Ao final do expediente, era costume ficarmos "de papo" por ali na oficina e depois irmos embora, cada um para seus destinos e, numa destas noites, o "Filão" desentocou, não sei de onde, um antigo transmissor do tipo que os repórteres esportivos da antiga Record, canal 7, usavam nos campos de futebol, para entrevistar e informar diretamente do meio de campo. Era um 'puta' de um transmissor "portátil", com uma antena que mais parecia uma vara de pescar e que devia pesar uns três quilos, mais ou menos.
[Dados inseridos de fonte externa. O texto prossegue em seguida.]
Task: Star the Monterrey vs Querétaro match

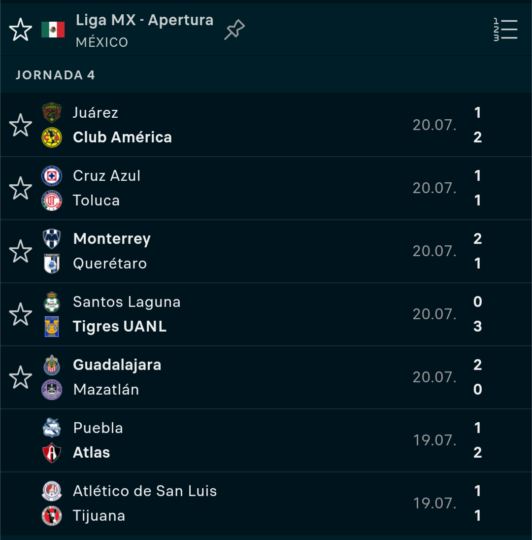Action: click(21, 251)
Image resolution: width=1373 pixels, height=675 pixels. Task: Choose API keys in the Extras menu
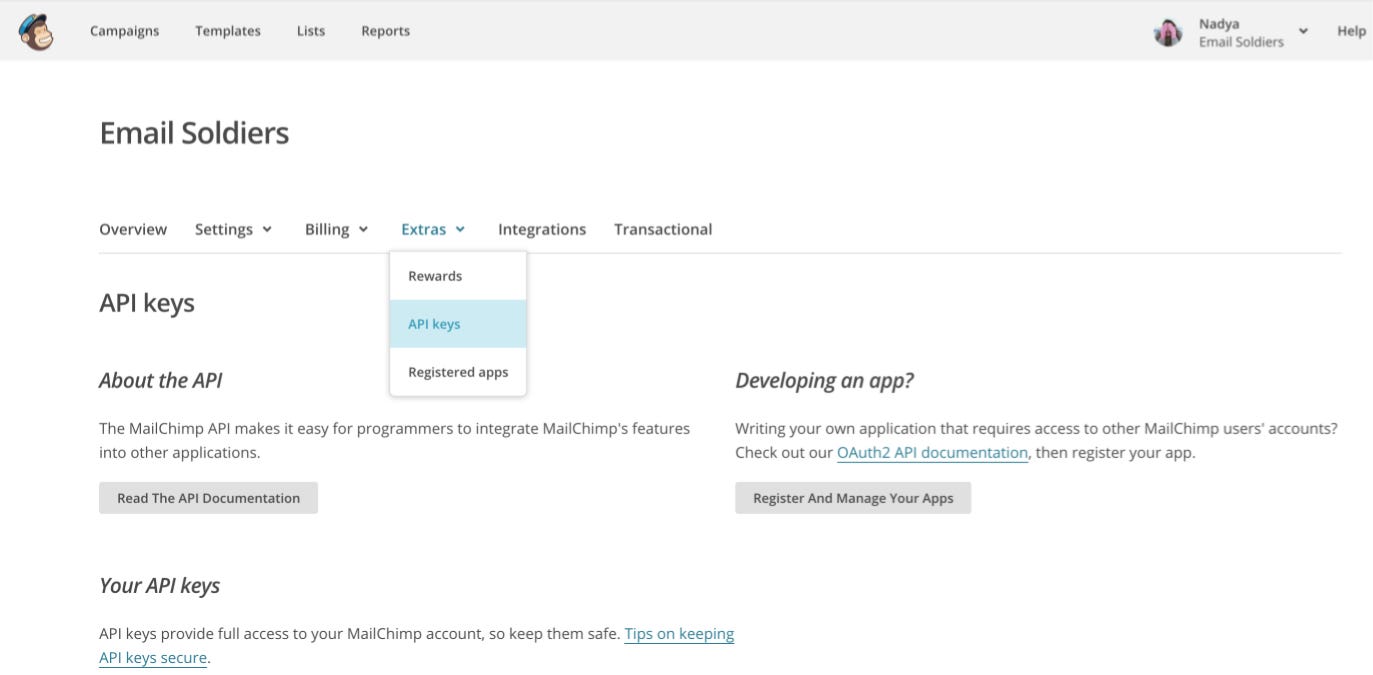(x=434, y=324)
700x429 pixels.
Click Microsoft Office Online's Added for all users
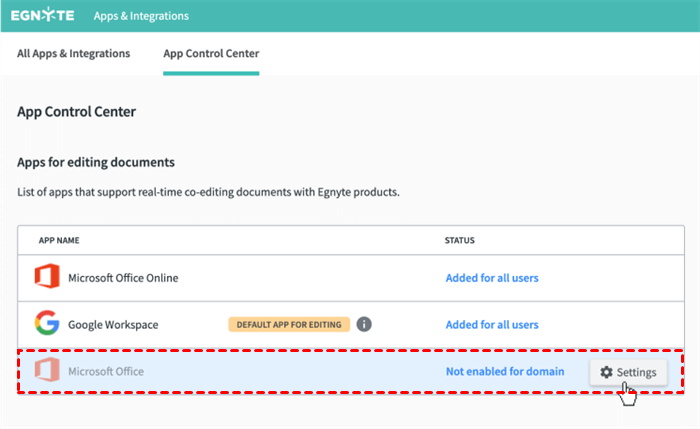[x=492, y=277]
Na verdade, eram dois os que o "Filão" havia conseguido e transmitiam muito bem.

Foi aí que a "ideia" ascendeu em minha cabeça, quando disse ao "Filão": "Deixa eu ir lá fora e fazer as vezes de um repórter, entrevistando alguém, para ver como isso funciona..."
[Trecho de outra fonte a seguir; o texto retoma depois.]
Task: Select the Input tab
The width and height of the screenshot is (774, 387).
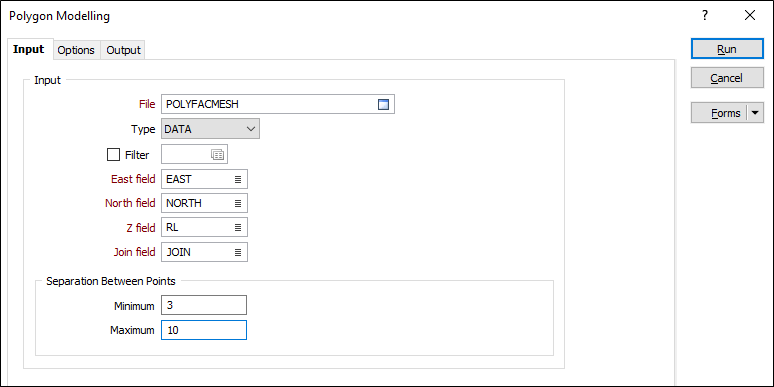Action: tap(29, 49)

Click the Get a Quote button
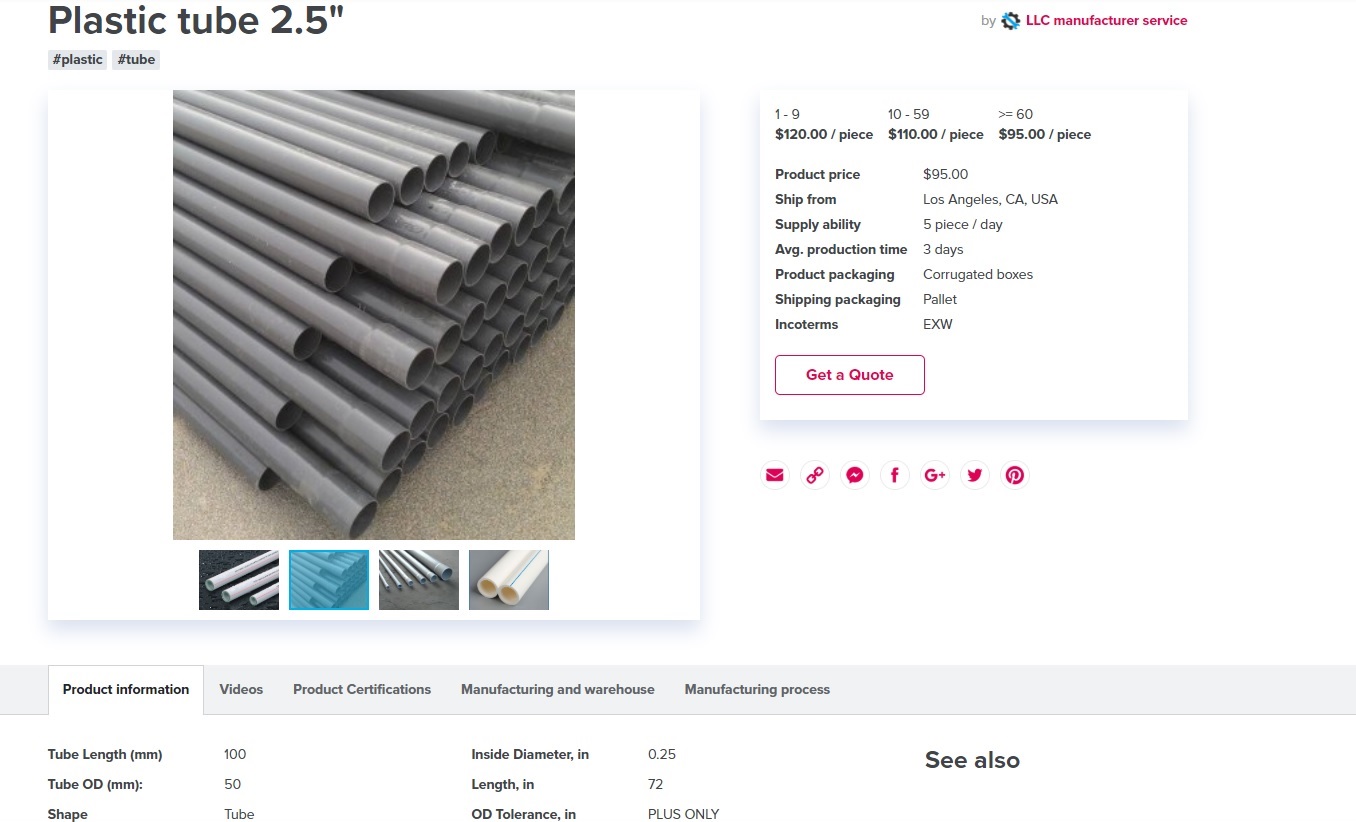pyautogui.click(x=849, y=375)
A ideia foi logo aceita e eu, com o transmissor nas mãos, ganhei a rua e saí entrevistando a todos com quem cruzasse no caminho até chegar às portas do restaurante de Giovanni Bruno, que também era na Santo Antonio (inicialmente).

E igual a um repórter, informei à "técnica de som" que estava na porta do restaurante do Giovanni e que iria entrar para entrevistar o seu proprietário, blá-blá-blá, etc e tal...
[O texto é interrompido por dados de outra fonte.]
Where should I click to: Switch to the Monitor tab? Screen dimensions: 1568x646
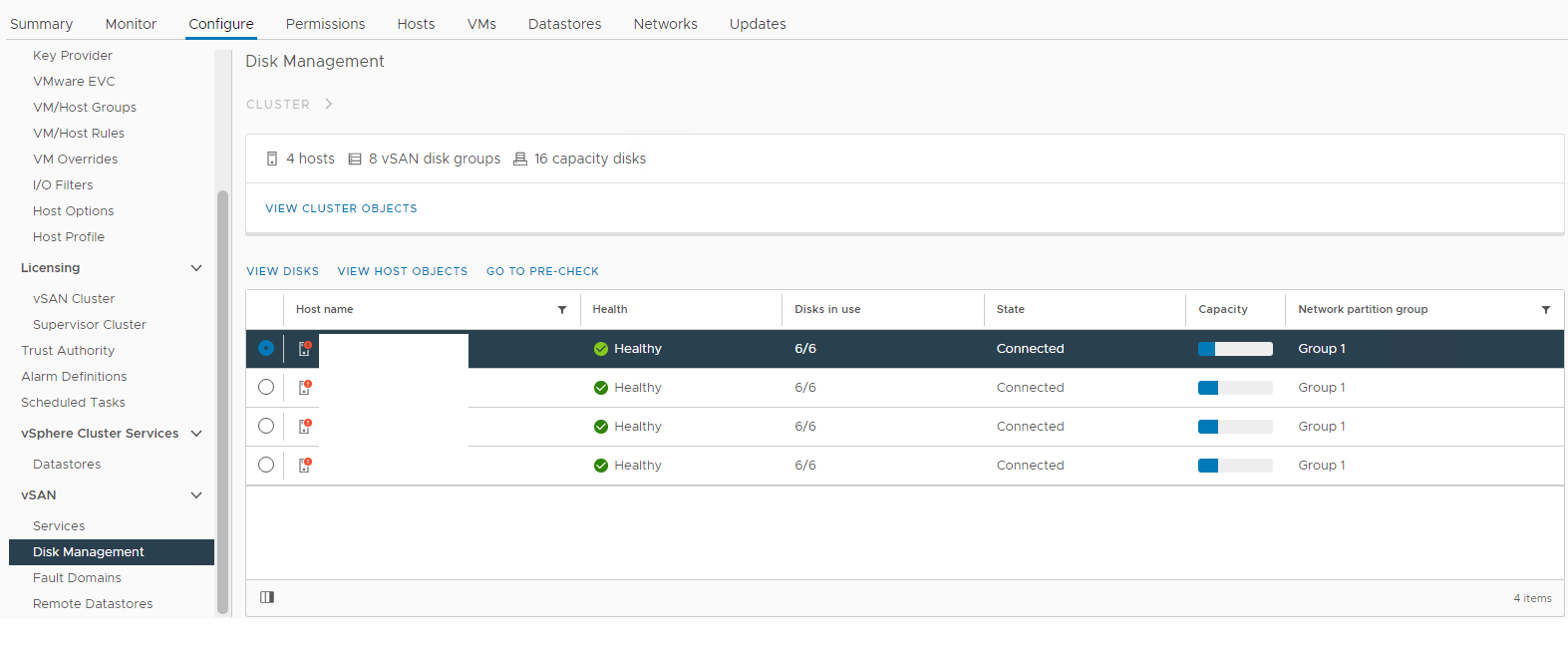pyautogui.click(x=131, y=24)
A preocupação nos "estúdios" da oficina era geral e, ante aos pedidos de não entrar, entrei... e, uma vez lá dentro, dirijo-me direto e decidido em direção ao proprietário que, surpreso, e antes de qualquer reação sua, fui logo falando:

- "Estamos aqui, senhores ouvintes da Rádio Record de São Paulo, PRA-9, e ao vivo, diretamente da Cantina Giovanni Bruno, no bairro da Bela Vista, nesta sexta-feira de clima agradável, para entrevistar este que é o mais tradicional restaurante italiano da cidade..."

Não é necessário dizer que lá, na "técnica/oficina/ao lado do dito restaurante, de som", o "Filão" táva tendo um "troço", o senhor Campanha já tinha comido seu chapéu e o restante do pessoal já estava com altas convulsões. Até a secretária do senhor Campanha já tinha desmaiado, quando volto a falar no transmissor:

- "Olá, Cardoso (nome fictício). De que sabor é a pizza que você quer encomendar daqui da cantina?"

Não sei exatamente o que houve, mas senti que o "Filão" resolveu entrar no clima da brincadeira e alimentou a bagunça, fazendo perguntas ao Giovanni, ao que ele respondeu como se estivesse sendo realmente entrevistado naquele momento.

Pergunta vai, resposta vem, a "entrevista" saiu uma beleza e, para dar mais "realidade" ao episódio, passei a entrevistar garçons, cozinheiros, clientes, quem e o que aparecesse pela frente.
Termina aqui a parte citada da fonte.